Dass die digitalen Lernangebote nach der Coronakrise ausgebaut werden, sei durchaus vorstellbar. „Das Konzept Flipped-Classroom, bei dem Studenten sich zunächst über Onlinematerialien Kenntnisse erarbeiten, die dann in gemeinsamen Präsenzsitzungen auf konkrete Fallbeispiele angewendet werden, ist etwa sehr zukunftsträchtig“, heißt es seitens der Hochschule.

Die Anwesenheit auf dem Campus wurde dagegen auf das Notwendigste begrenzt. So darf der Campus unter Einhaltung der Abstandsregeln nur betreten werden etwa für Verwaltungsgänge oder Prüfungen. Vorerst wird es keine Vorlesungen oder Seminare mit Anwesenheitspflicht an der PH geben.

..Verwaltungshochschule: Die Hochschule für öffentliche Verwaltung und Finanzen (HVF) ist bereits seit Mitte März für den Publikumsverkehr geschlossen und hat auf Notbetrieb umgestellt. Die Präsenzveranstaltungen und die Prüfungen wurden vorerst abgesagt. „Innerhalb weniger Tage haben wir die Hochschule in einen Minimalbetrieb gebracht, im Sinne der bestmöglichen Prävention bei Aufrechterhaltung der Basisfunktionen“, so der Rektor Wolfgang Ernst. Ein Großteil der Verwaltungsmitarbeiter befindet sich im Homeoffice. Ein auf dem Campus eingerichteter Bereitschaftsdienst sorge für die Aufrechterhaltung des Minimalbetriebes, heißt es in einer Mitteilung der Hochschule. Alle Räume der Hochschule sind verschlossen, auch die Bibliothek. So soll Publikumsverkehr verhindert werden. Literatur erhalten die Studenten über E-Books und Datenbanken.

In der Lehre kommen laut Ernst unterschiedliche E-Learning-Methoden zum Einsatz. Sie reichen von der digitalen Bereitstellung von Materialien sowie Kontrollfragen und Antworten auf einer Lehrplattform bis hin zu Webseminaren und Videovorlesungen. „Hier kann man die Krise auch als Chance sehen“, so der Rektor über die vielen neuen Ideen für die Lehre.

..Evangelische Hochschule (EH): Auch die EH nutzt die Lernplattform Moodle, und das schon seit einigen Jahren. Daher seien Studenten und Dozenten schon mit dem System vertraut. Die Dozenten würden im Moment auch ihre Lehrangebote auf die Situation anpassen, indem sie Lesematerial über Moodle bereitstellen oder andere Online-Lernangebote ausfindig machen, so die Auskunft der Hochschule.
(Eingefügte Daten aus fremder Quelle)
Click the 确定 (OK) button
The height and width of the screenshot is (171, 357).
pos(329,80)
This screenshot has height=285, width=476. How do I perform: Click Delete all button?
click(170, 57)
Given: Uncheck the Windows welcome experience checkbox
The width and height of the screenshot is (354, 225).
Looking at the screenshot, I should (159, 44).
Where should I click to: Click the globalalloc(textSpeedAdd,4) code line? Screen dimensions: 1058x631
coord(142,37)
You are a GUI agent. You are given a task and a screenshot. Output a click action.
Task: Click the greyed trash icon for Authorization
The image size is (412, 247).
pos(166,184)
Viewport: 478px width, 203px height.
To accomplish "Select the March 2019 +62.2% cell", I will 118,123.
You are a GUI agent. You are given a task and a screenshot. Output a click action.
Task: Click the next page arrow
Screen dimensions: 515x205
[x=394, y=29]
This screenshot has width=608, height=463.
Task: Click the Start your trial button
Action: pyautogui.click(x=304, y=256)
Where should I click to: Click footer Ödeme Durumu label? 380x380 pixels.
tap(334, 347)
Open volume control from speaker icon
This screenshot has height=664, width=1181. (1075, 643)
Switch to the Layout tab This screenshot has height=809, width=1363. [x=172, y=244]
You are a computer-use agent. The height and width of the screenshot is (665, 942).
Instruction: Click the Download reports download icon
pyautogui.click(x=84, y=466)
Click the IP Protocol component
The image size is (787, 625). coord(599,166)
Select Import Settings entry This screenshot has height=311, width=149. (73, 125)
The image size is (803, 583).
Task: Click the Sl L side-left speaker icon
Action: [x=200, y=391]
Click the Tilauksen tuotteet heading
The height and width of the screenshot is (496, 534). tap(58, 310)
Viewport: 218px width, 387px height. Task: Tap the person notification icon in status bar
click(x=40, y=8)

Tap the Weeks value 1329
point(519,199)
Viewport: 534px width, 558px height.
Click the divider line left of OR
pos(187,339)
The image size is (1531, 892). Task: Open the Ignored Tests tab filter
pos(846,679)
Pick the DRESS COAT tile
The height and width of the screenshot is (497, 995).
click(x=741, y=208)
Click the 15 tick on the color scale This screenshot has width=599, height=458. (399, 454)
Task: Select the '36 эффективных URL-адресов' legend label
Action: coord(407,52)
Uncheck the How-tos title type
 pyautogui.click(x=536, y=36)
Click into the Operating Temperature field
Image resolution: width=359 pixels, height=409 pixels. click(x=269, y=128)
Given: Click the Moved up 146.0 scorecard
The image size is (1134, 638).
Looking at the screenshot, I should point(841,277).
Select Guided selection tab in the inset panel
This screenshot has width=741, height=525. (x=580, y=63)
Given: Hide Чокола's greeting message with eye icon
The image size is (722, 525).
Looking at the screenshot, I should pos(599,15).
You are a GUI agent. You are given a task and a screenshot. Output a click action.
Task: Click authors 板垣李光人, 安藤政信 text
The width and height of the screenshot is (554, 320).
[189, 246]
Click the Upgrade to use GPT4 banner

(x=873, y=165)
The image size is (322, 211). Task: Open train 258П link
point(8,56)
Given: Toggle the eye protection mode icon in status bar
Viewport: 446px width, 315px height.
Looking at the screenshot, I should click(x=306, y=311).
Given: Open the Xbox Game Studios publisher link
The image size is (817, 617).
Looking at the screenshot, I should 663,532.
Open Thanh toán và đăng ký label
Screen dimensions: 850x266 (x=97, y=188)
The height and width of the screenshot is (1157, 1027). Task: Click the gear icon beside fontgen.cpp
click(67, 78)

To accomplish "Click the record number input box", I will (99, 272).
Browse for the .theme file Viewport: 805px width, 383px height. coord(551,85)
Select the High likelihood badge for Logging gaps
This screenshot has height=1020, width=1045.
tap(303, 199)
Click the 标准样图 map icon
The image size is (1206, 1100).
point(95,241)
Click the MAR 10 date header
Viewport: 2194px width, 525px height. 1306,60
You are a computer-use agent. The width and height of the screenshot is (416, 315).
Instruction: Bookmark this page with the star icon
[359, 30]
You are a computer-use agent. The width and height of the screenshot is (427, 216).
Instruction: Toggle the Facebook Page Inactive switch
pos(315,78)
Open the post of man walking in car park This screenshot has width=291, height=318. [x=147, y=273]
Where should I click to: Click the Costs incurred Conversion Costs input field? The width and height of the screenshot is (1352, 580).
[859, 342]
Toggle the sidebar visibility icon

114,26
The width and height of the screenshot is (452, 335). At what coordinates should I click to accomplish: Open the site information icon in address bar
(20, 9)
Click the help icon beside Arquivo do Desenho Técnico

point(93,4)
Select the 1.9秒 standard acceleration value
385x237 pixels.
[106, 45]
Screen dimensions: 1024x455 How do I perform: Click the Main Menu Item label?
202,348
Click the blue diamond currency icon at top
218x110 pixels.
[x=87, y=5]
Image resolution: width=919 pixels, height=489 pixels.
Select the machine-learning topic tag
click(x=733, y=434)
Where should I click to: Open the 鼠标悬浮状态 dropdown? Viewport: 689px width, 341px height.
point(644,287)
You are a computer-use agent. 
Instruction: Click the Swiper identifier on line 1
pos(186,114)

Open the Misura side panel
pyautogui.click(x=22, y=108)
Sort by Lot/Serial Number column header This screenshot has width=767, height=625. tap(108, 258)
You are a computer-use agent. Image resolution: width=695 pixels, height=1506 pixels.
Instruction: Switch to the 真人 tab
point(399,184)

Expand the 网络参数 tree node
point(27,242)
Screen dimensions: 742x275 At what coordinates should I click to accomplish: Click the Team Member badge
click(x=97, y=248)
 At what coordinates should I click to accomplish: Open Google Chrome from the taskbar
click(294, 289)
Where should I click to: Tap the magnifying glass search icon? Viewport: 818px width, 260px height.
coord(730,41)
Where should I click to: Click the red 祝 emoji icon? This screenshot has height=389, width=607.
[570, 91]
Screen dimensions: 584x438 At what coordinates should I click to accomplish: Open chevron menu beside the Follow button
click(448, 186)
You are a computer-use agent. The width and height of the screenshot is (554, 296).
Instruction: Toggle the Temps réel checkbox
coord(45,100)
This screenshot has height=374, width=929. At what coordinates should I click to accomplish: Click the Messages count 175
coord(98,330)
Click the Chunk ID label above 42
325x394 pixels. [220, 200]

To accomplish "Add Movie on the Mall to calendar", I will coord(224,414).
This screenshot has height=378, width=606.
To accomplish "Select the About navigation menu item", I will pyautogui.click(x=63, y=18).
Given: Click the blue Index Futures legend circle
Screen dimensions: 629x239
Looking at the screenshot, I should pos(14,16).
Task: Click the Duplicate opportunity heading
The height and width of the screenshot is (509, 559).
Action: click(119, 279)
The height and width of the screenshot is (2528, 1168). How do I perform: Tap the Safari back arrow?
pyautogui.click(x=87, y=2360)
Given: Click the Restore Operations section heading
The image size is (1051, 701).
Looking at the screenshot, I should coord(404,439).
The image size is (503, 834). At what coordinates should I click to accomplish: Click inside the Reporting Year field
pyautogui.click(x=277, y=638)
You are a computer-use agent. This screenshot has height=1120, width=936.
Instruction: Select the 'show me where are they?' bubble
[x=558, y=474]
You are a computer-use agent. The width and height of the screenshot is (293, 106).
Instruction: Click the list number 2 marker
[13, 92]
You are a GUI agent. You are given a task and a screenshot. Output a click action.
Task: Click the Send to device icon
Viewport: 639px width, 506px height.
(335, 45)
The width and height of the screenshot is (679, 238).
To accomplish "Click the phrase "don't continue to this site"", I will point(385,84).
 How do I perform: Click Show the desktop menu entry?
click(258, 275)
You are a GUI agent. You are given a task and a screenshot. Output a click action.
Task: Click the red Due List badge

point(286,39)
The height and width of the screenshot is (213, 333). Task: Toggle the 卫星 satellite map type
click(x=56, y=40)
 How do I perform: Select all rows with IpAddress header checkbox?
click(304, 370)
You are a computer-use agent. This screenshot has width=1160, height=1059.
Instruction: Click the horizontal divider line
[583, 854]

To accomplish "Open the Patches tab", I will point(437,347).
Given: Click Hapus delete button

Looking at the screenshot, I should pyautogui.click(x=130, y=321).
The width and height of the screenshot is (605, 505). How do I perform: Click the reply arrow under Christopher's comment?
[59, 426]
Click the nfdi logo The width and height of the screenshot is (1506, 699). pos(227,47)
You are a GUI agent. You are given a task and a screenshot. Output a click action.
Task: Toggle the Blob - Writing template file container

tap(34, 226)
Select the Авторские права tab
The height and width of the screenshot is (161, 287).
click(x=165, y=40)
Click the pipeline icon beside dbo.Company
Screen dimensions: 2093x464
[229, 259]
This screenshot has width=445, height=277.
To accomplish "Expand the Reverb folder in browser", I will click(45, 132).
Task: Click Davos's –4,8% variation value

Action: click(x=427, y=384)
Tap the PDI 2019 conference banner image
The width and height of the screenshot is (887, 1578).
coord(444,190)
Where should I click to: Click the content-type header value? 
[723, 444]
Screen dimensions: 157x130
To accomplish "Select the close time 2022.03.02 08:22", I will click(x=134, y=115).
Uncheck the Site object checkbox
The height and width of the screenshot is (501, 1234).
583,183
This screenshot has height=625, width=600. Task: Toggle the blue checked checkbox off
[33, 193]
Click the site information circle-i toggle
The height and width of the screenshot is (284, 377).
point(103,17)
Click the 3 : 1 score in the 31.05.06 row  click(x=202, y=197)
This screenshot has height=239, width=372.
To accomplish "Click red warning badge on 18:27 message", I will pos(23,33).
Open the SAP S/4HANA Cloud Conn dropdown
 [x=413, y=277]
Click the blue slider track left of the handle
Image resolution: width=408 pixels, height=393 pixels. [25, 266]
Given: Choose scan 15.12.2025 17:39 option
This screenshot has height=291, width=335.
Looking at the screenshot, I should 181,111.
Auch für die EH stellen die Prüfungen ein Problem dar, da noch nicht feststeht, wie diese angesichts der Kontaktbeschränkungen ablaufen können.

..Theaterakademie: Die Aufnahmetests an der Akademie für Darstellende Kunst (ADK) müssen derzeit per Videochat stattfinden. Den Umständen entsprechend laufe es aber optimal, auch wenn der Onlinebetrieb den direkten Kontakt und den analogen Unterricht nicht ersetzen kann, sagt die Direktorin Elisabeth Schweeger. Die Theaterakademie bietet unterschiedliche Formate des Onlineunterrichts an, unter anderem Live-Videokonferenzen, Videoclips mit Anleitungen sowie Videogespräche bei Einzelunterricht wie Sprechtraining. Das funktioniere erstaunlich gut. „Für alle ist die Situation neu, vieles muss ausgelotet und erprobt werden und erfordert hohe Flexibilität und viel Energie“, sagt Schweeger.